Papa repris la route en direction de la mer et s'arrêta, la faim le tenaillant, sur le parking d'une salle des fêtes. Nous y mangeâmes à la lumière d'un lampadaire.


Après notre petit festin, papa remis la destination de Cannes-centre dans le GPS et une longue nuit commença.
- Avez-vous déjà vu toute une ville de nuit à partir d'un point culminant ? Hé bien, c'est tout simplement splendide !

      
- Le belvédère, c'est l'endroit des amoureux.
Nous repartîmes ensuite en direction de la croisette, là où les stars montent le fameux tapis rouge. On passa devant le casino, puis le port en allant jusqu'au bout du boulevard, à la pointe sud d'où l'on voit toute la côte.
En revenant vers le centre-ville, nous sommes passé dans un quartier où des filles attendaient ici et là, soit toute seule, soit à deux, sur le trottoir.

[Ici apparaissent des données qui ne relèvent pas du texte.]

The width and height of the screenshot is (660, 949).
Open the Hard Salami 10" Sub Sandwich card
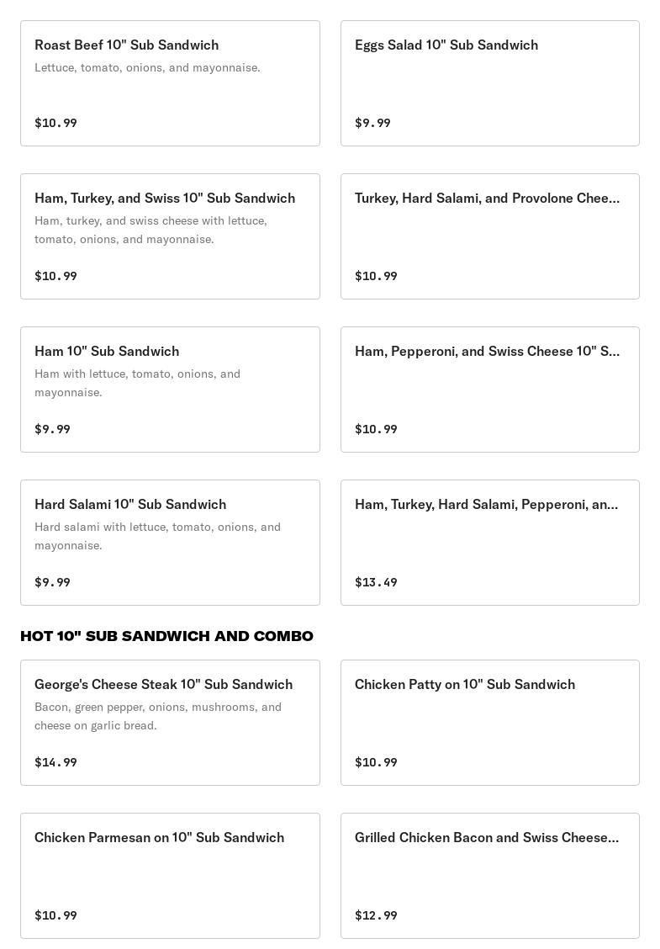tap(130, 505)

Dans une rue parallèle à celle qui longe la côte, on voyait de temps en temps des couples dont la femme était habillée en robe de soirée très chic. Léa les jalousaient un peu.


Il était minuit passé et tout espoir de trouver un endroit où planter nos tentes pour dormir était vain. Léa convaincu papa de prendre un café chaud pour rester éveillé toute la nuit. Nous trouvâmes un McDonald's mais il était fermé.
En continuant de chercher, un Quick dont le drive était ouvert jusqu'à 2H du matin nous permis de commander un café et quatre coca-cola. Facture : 13,15 Euros. 

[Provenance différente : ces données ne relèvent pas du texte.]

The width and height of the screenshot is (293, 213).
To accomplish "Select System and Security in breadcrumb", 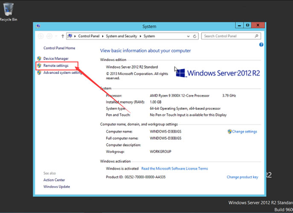I will click(x=121, y=36).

Boostés, nous convenions de repartir vers le nord pour entamer un trajet de retour qui nous rapprocherai de la direction du chemin de la maison.

Papa regarda la carte et mis le cap sur "Sisteron", dans les Alpes de Haute-Provence, en passant par "Castellane" et "Dignes-les-Bains".
À 2H30, nous étions à "Grasse" et la route fût à un moment si étroite et en pente que papa a été obligé de repasser en première pour que la voiture monte. Ensuite, les virages s'enchainaient les uns après les autres, en tête d'épingles.


On montait de plus en plus et on arriva à un endroit d'où l'on pouvait observer tout le paysage en contre-bas. Papa trouva une carte nous indiquant que nous nous étions sur la route Napoléon et Léa une carte IGN de Provence-Alpes-Côte d'Azur.

      

3H05, Nous traversions St-Vallier-de-Thiey. Papa tourna à droite dans le virage que faisait la route, juste avant d'arriver au centre du village, quand il s'arrêta pour regarder un renardeau traverser tranquillement devant nous, sur le passage piétons.

3H14, nous passions le "Col de la Faye", altitude : 984 mètres.
Et dire qu'il y a à peine trois heures nous étions au bord de la mer.

3H18 : Nous traversions le pont de Nams.

3H27 : Escragnolles, bonsoir et au-revoir.

3H35 : Nous atteignîmes le col de Valferrière, altitude : 1169 mètres.

3H41 : Un biche traversa loin devant nous sur la route.


3H45 : On passa par Villote.

À 4H00, papa n'en pouvait plus et s'arrêta sur une grande aire de repos.
Nous nous sommes mis dans nos duvets et nous nous sommes tous endormis dans la voiture.